- Text -
Announcement

Collapse
No announcement yet.

Modify 3 jaw chuck.

Collapse
X
 
  • Filter
  • Time
  • Show
Clear All
new posts

  • Modify 3 jaw chuck.

    I was wondering if anyone every modified a 3-jaw chuck (with backplate) so that you could dial it in a bit better.

    I'm thinking of taking my chuck, drilling 4 holes on the back edge of the chuck and tapping them for set screws. Turning down the boss on the back plate a bit, and putting it back together. My though is, that we could snug up the 3 cap screws, and use the 4 set set screws pushing against the boss on the backplate to dial the chuck in similar to how you would dial in a 4 jaw. After you dial it in, tighten up the 3 cap screws and double check everything. I think this similar to how "adjust-tru" chucks work, but, I'm not sure, I've never used one.

    Thoughts anyone?

    My ONLY concern would be for those set screws working their way loose and turning into miniature projectiles.

    Thanks, Connor

  • #2
    Many people have done that. I have a chuck that works just like that. I documented it in a thread on here. It's a well made chuck with a very good scroll. I dialed it in with a 1 inch bar. It's been spot on (less than .001 TIR) at every diameter that I've used since then.

    Beware: With a cheap or worn chuck the scroll is likely to have an irregular spiral, so what is perfect for one diameter may be WAY off when you use a different size work. The idea of the Set-true design is to allow you to do production runs of the same sized stock without needing to dial it in each time.

    Dan
    At the end of the project, there is a profound difference between spare parts and extra parts.

    Comment


    • #3
      If you do this do it with four set screws at quarter circles apart so it acts like you're centering a four jaw. Otherwise trying to chase down centering with three screws will drive you bonky.

- Dataset excerpts -
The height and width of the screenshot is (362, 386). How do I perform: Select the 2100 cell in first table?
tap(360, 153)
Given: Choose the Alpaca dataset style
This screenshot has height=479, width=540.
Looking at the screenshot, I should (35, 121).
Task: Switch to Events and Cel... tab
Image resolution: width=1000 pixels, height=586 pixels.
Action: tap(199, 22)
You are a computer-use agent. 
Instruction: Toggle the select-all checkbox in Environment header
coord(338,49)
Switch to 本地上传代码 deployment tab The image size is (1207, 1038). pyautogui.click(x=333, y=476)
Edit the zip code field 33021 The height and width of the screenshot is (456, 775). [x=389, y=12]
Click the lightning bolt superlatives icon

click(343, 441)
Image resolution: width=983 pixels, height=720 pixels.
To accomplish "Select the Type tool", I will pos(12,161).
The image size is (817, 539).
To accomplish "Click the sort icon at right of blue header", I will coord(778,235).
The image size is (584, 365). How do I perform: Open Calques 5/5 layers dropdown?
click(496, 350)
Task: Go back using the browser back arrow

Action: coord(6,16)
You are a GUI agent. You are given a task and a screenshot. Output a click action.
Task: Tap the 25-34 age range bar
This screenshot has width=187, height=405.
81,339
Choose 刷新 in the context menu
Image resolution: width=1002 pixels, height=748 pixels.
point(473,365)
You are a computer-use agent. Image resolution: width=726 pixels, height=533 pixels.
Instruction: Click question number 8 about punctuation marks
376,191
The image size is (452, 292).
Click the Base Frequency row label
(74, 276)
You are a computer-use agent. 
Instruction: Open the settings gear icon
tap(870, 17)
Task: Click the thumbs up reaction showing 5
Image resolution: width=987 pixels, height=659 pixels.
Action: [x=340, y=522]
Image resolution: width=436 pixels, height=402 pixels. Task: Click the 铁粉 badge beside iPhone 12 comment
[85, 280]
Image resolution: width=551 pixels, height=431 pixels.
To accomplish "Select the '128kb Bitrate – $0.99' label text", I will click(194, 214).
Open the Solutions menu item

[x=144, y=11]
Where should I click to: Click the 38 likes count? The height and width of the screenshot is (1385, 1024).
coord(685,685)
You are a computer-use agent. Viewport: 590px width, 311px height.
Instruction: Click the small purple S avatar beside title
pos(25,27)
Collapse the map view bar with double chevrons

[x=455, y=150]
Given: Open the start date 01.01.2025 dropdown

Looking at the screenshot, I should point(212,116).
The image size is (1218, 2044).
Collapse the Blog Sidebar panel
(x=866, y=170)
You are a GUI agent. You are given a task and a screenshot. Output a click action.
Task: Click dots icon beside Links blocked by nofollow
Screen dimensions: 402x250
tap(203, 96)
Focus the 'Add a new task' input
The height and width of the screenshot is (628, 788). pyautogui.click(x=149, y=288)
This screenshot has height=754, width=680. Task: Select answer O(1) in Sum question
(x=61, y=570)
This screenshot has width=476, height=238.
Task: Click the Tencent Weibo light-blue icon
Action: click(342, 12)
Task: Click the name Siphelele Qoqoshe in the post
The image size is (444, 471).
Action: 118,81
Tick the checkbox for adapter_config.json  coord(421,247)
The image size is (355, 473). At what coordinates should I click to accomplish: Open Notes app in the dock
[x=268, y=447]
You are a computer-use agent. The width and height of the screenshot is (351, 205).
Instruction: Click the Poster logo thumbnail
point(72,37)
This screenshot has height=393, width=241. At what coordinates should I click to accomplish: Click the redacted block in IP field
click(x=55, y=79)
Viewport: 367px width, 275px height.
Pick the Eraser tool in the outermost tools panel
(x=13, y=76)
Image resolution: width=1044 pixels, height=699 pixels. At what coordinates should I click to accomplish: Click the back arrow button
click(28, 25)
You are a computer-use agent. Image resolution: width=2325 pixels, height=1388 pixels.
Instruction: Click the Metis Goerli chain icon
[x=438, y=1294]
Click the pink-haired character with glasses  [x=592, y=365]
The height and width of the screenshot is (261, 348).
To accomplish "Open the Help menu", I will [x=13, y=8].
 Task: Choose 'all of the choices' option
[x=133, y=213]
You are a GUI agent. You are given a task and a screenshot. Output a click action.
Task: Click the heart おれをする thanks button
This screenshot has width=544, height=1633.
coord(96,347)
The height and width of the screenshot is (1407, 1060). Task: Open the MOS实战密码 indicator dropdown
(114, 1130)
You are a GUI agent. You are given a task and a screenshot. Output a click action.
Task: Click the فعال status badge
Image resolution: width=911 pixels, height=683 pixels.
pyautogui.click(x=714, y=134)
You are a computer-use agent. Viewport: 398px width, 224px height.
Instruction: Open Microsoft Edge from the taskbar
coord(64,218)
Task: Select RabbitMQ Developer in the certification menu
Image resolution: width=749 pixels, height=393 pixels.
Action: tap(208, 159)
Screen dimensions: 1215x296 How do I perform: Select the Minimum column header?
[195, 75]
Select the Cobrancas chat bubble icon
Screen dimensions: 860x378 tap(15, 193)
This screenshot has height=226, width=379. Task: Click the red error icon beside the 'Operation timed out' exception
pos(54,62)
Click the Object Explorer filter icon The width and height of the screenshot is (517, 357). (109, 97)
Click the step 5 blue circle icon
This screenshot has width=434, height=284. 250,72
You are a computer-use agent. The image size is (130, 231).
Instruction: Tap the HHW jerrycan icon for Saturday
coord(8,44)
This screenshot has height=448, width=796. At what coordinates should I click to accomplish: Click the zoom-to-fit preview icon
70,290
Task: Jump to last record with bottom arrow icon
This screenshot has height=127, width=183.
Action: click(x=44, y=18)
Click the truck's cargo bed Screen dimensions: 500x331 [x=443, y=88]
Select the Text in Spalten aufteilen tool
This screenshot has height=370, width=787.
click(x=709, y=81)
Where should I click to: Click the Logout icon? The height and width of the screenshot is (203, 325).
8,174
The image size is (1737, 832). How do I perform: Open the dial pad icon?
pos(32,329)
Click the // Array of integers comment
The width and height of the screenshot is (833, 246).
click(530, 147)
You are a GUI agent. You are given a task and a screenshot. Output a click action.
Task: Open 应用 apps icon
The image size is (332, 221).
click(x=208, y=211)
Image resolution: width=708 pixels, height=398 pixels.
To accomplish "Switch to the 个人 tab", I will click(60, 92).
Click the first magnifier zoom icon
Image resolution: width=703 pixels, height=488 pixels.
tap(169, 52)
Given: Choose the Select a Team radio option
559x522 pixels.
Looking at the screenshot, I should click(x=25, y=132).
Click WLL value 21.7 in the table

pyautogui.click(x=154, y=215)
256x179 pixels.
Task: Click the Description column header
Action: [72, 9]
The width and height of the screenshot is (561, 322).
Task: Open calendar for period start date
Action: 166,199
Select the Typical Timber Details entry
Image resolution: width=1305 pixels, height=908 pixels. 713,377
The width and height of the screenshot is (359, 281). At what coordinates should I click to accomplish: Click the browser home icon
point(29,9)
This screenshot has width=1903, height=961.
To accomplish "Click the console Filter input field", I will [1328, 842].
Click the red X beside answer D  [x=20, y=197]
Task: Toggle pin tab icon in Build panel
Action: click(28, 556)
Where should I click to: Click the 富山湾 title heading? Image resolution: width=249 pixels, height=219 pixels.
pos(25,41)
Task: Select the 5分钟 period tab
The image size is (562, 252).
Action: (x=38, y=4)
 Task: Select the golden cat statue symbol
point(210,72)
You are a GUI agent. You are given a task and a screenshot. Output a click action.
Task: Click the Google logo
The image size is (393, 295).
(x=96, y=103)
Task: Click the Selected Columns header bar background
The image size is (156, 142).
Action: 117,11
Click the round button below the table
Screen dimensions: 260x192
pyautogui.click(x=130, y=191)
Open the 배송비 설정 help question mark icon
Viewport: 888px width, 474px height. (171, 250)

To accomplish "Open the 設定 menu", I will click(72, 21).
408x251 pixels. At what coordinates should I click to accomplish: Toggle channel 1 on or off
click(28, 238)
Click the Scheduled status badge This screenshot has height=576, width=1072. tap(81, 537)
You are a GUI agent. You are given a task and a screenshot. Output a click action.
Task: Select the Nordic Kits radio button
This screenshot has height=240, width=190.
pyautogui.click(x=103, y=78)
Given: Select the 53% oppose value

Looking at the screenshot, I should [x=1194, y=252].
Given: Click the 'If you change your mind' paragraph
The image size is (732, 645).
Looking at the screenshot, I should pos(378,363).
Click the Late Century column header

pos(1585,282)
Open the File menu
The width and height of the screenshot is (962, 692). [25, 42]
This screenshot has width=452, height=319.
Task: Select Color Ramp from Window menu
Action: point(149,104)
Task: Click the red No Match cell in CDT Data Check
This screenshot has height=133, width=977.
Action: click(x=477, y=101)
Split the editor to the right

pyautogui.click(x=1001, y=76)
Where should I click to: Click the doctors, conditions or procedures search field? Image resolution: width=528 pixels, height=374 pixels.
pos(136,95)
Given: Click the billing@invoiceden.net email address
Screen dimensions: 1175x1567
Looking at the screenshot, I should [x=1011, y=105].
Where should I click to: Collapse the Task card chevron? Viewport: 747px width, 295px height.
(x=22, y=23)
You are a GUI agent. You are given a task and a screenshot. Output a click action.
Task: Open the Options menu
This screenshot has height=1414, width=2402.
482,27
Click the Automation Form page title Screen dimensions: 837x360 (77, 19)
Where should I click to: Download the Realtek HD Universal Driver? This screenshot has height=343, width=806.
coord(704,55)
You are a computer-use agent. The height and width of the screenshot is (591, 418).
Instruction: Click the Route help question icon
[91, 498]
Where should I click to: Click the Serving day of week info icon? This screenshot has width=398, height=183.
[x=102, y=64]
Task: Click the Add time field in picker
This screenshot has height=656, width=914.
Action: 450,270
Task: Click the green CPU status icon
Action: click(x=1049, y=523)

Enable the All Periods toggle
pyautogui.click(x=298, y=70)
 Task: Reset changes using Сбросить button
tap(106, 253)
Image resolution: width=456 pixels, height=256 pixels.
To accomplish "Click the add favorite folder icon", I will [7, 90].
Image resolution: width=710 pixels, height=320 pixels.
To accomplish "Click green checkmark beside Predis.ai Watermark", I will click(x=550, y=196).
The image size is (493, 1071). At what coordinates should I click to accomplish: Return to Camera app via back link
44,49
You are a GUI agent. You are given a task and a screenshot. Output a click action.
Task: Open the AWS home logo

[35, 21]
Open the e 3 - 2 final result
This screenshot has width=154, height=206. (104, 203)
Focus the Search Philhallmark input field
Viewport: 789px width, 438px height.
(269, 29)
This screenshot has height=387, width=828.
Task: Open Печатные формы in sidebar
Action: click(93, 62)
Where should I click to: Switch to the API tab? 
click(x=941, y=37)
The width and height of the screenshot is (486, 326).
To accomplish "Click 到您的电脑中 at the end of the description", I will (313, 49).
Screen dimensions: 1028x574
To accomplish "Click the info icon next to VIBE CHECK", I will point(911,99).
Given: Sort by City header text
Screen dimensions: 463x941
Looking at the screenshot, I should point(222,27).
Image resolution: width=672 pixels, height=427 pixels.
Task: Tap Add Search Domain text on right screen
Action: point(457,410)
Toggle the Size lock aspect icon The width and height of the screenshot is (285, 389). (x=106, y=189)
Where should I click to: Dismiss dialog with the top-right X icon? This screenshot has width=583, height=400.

- Directive -
Answer these from the chuck thread above:
(a) How many holes does Connor plan to drill on the back edge of his chuck?
(b) What size bar did Dan use to dial in his chuck?
(c) How far apart does the last reply say the four set screws should be placed?

- Expected answer -
(a) 4 holes
(b) A 1 inch bar
(c) Quarter circles apart